Ms Lee said the discovery of a “significant number” of infant remains had affected her badly since she heard the news.
“I was absolutely appalled. I still can’t comprehend it at all. I just cannot get over it. It really is appalling. It has affected me quite badly really thinking through on my own story. When I look back on my own story, at least I found my Anthony but lots of the women that were involved and who had babies there will never, never know what happened to them no matter how much they try to find out,” she said. She said when she was in Sean Ross Abbey, the issue of children who died was never mentioned.
“If any of the babies died where I was in Roscrea, we never knew. We never knew what happened to them. We never even thought about it I suppose really. What we were concerned about was our own babies and the running of our everyday lives that we had to spend there. I think it’s terrible they’ll never be able to find out.”
“A lot of them have tried, I know, in Roscrea and they have come up against a brick wall. They’re either told they don’t know anything about it or they don’t have any records of anything. That’s what I think about a lot. At least, I had some records.”

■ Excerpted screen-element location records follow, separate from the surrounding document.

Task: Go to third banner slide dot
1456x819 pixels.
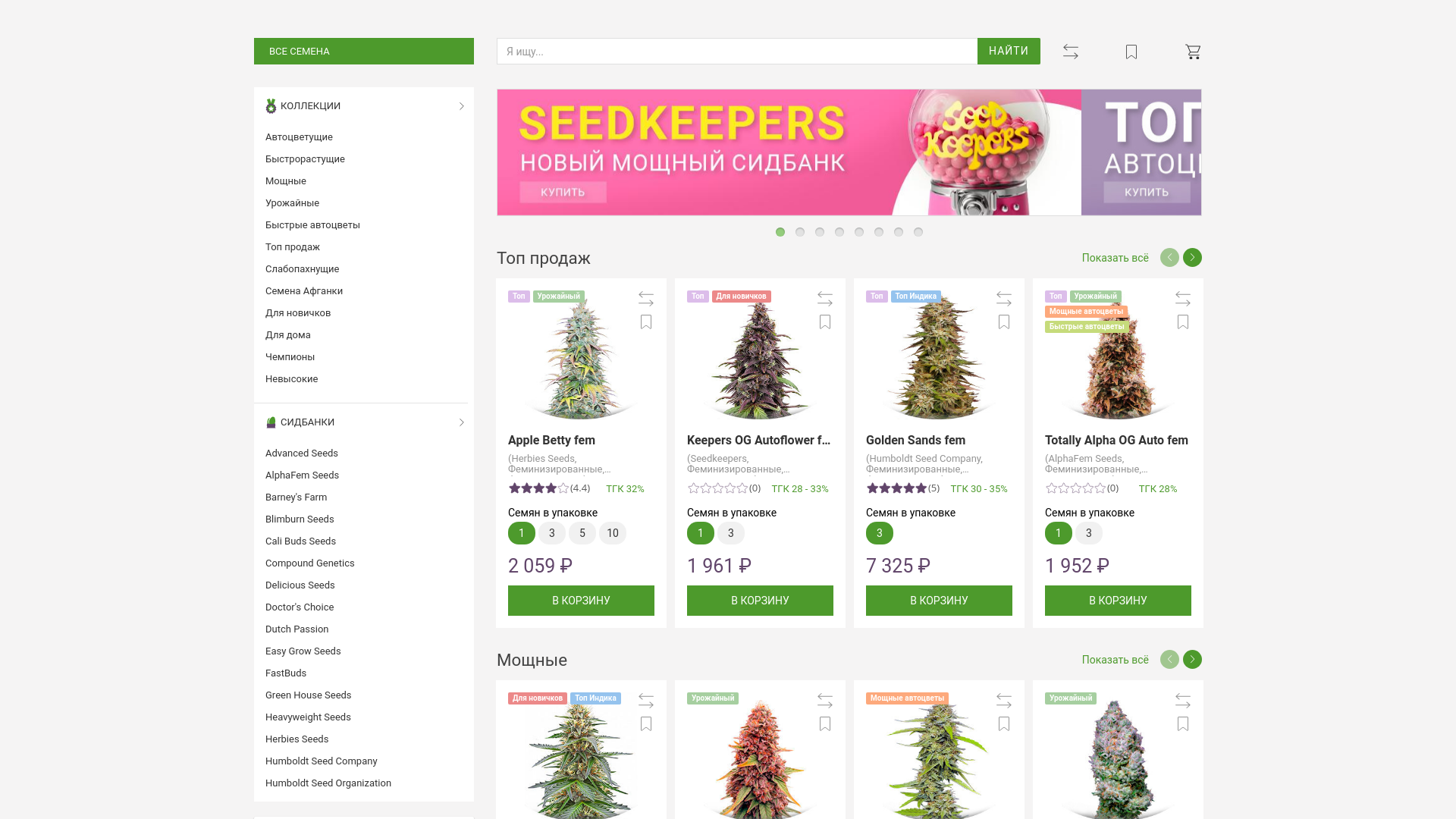Action: click(820, 232)
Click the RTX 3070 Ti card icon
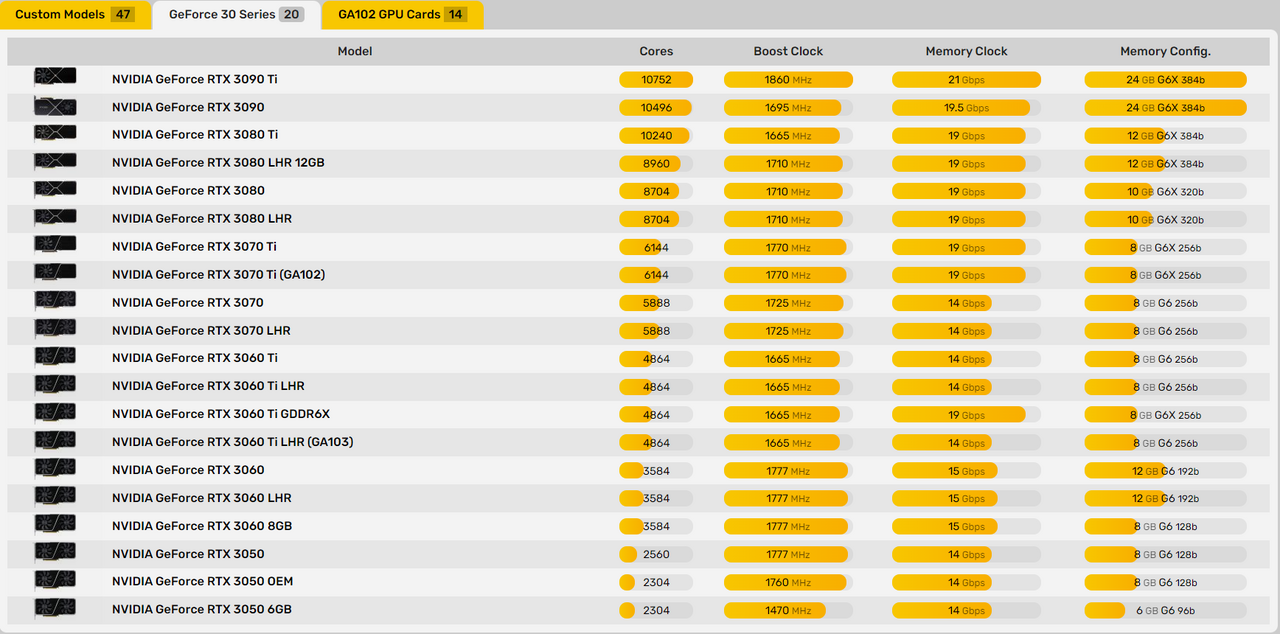 [54, 243]
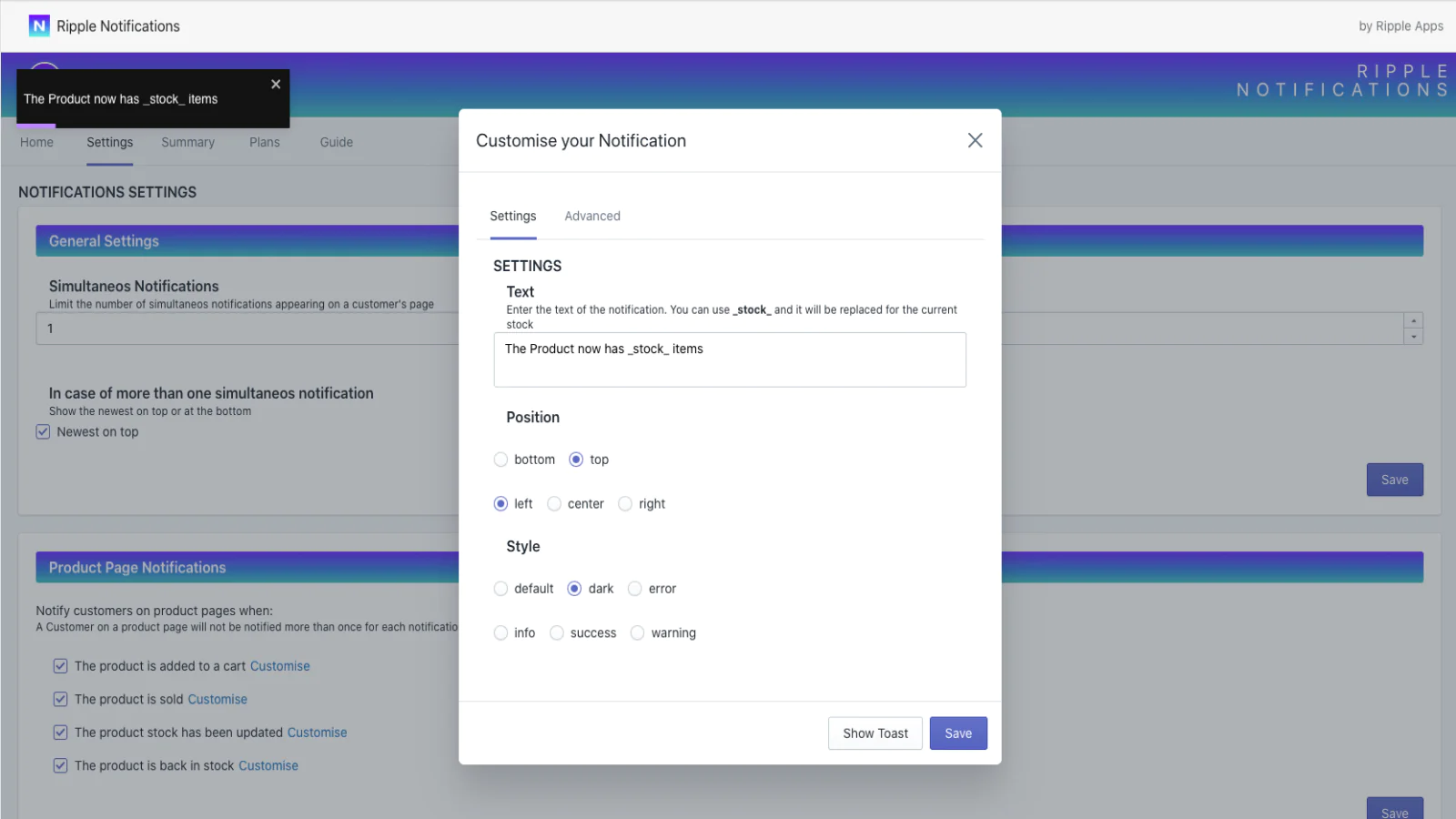Close the Customise your Notification dialog
Viewport: 1456px width, 819px height.
pos(975,140)
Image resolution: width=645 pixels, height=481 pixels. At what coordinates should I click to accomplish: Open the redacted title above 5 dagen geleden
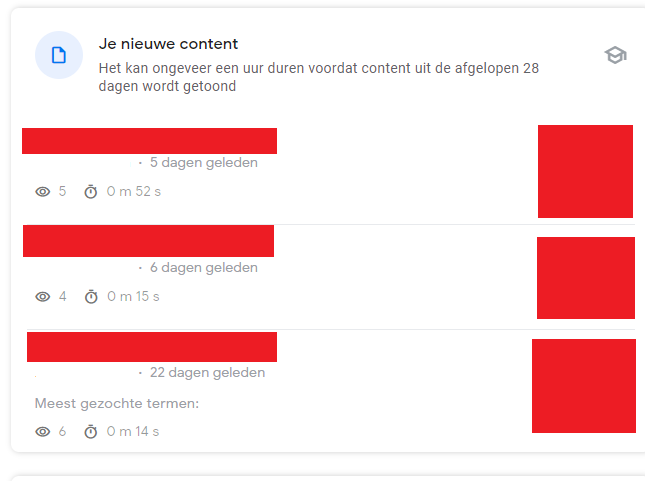point(149,141)
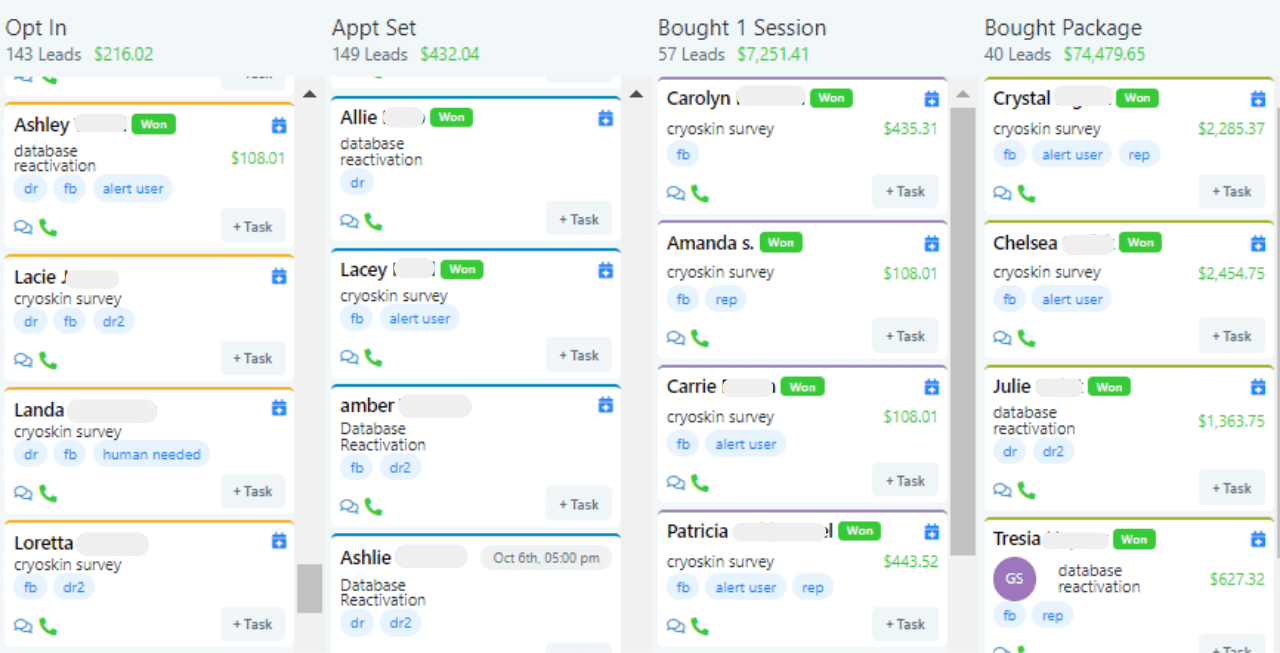Click the Opt In column scrollbar thumb

point(310,588)
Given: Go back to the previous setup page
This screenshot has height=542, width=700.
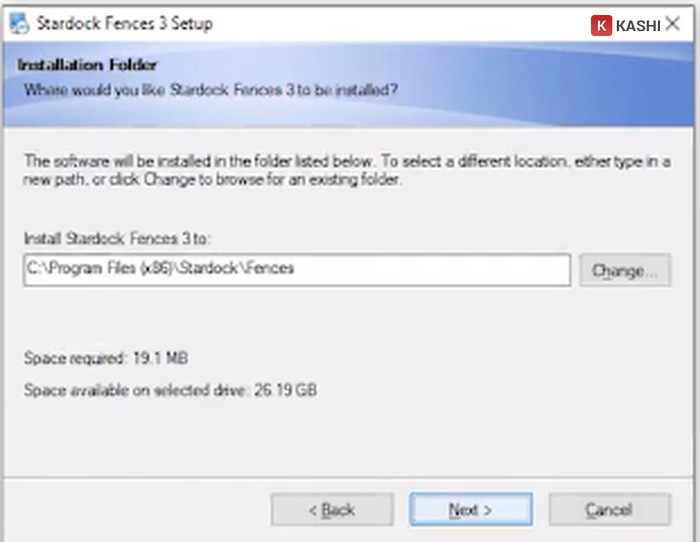Looking at the screenshot, I should pyautogui.click(x=331, y=510).
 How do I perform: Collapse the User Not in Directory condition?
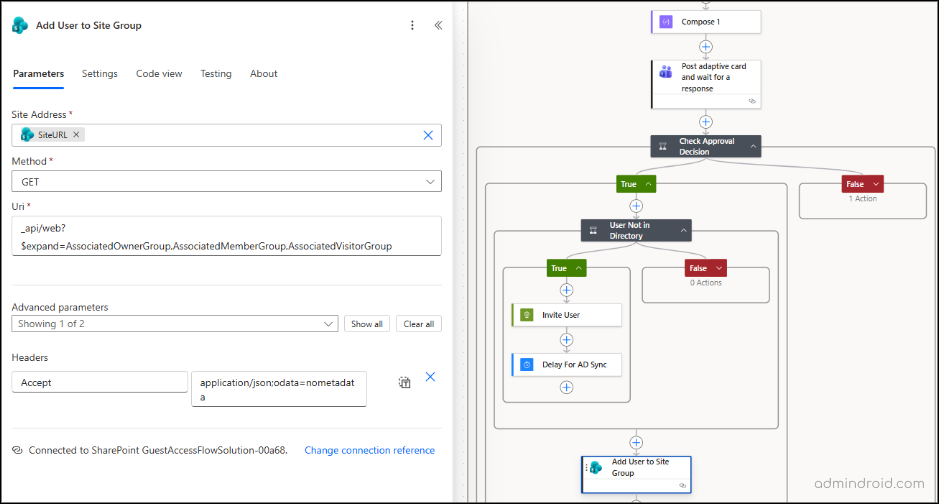click(684, 231)
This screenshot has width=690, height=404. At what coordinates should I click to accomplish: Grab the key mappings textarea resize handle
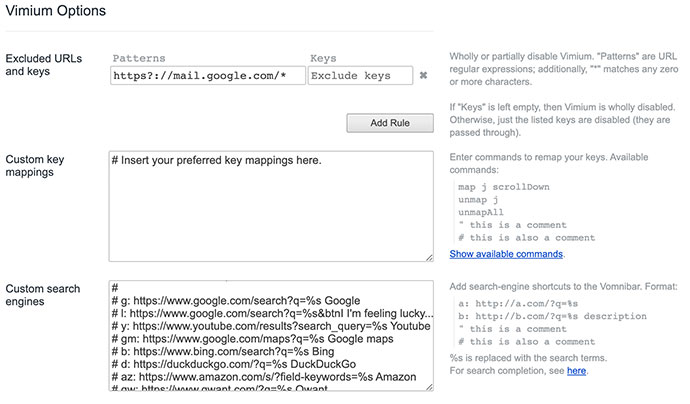point(429,257)
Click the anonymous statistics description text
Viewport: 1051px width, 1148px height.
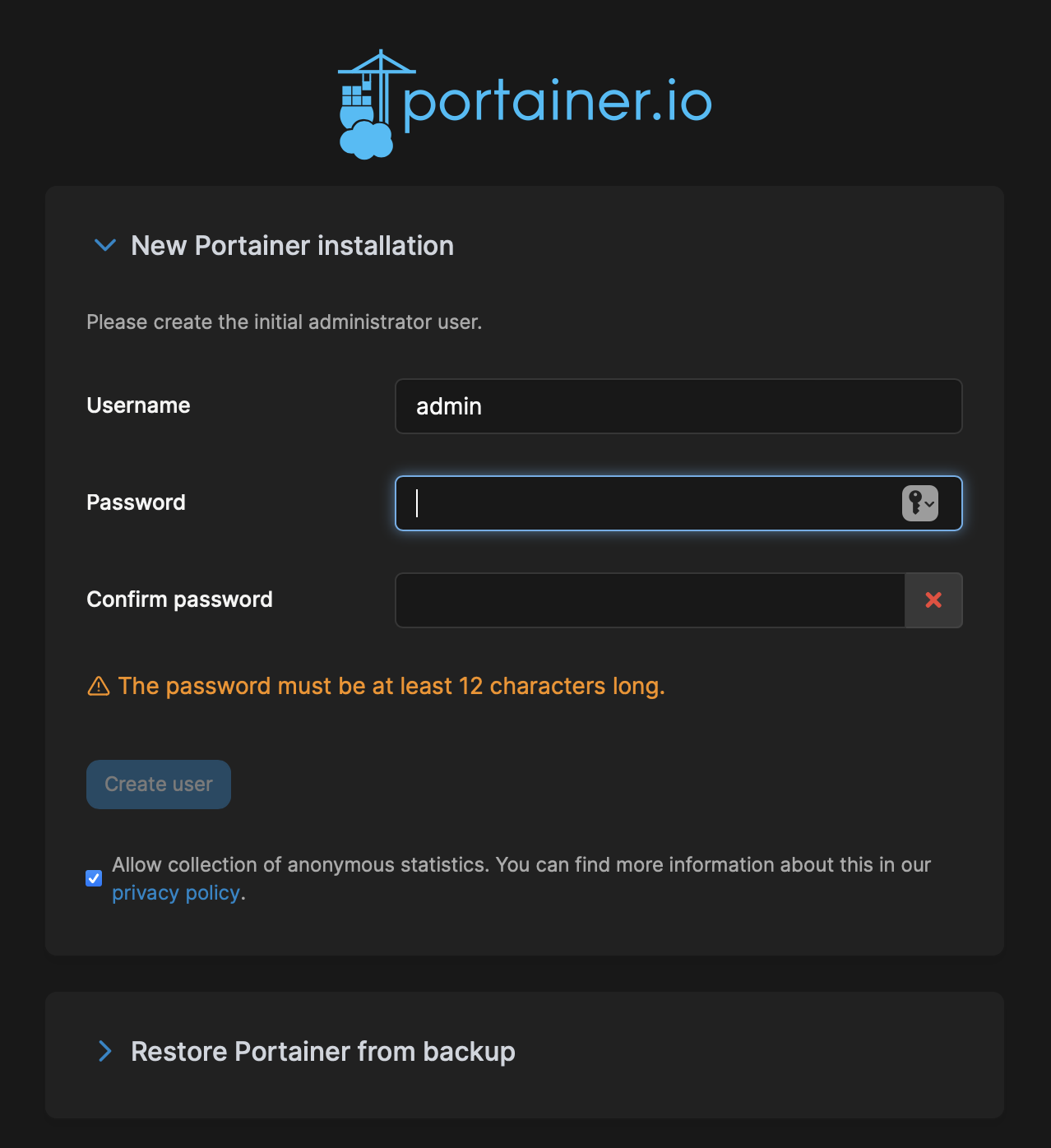[x=521, y=879]
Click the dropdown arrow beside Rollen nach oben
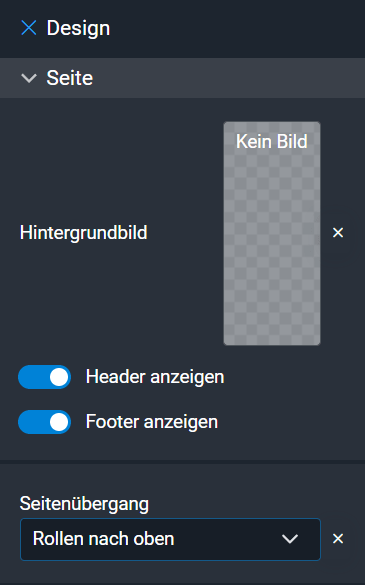This screenshot has width=365, height=585. click(x=290, y=539)
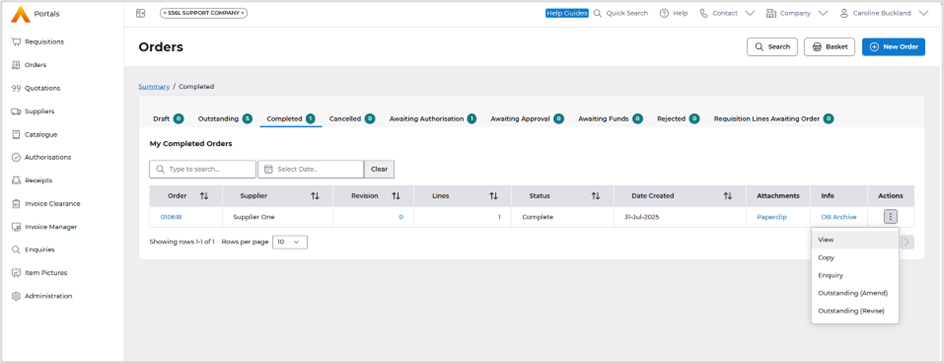Open the Rows per page dropdown
The image size is (944, 363).
pyautogui.click(x=290, y=242)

Last week, the Irish Examiner revealed that the names, ages and causes of death of 260 children and nine women who died at the institution between 1934 and 1967 were handed to the HSE by the Order that ran the home in 2011. Ms Lee said she had simply wanted to find her son and had never thought about the issue of redress or a State apology.
“The thought of compensation never entered my mind at all and even an apology never entered my mind. All I was ever interested in throughout my whole life was finding him, finding out what happened to him and he was buried in Roscrea nine years before I even knew he was there.
“Nobody ever let me know and I was only an hour away by flight,” she said.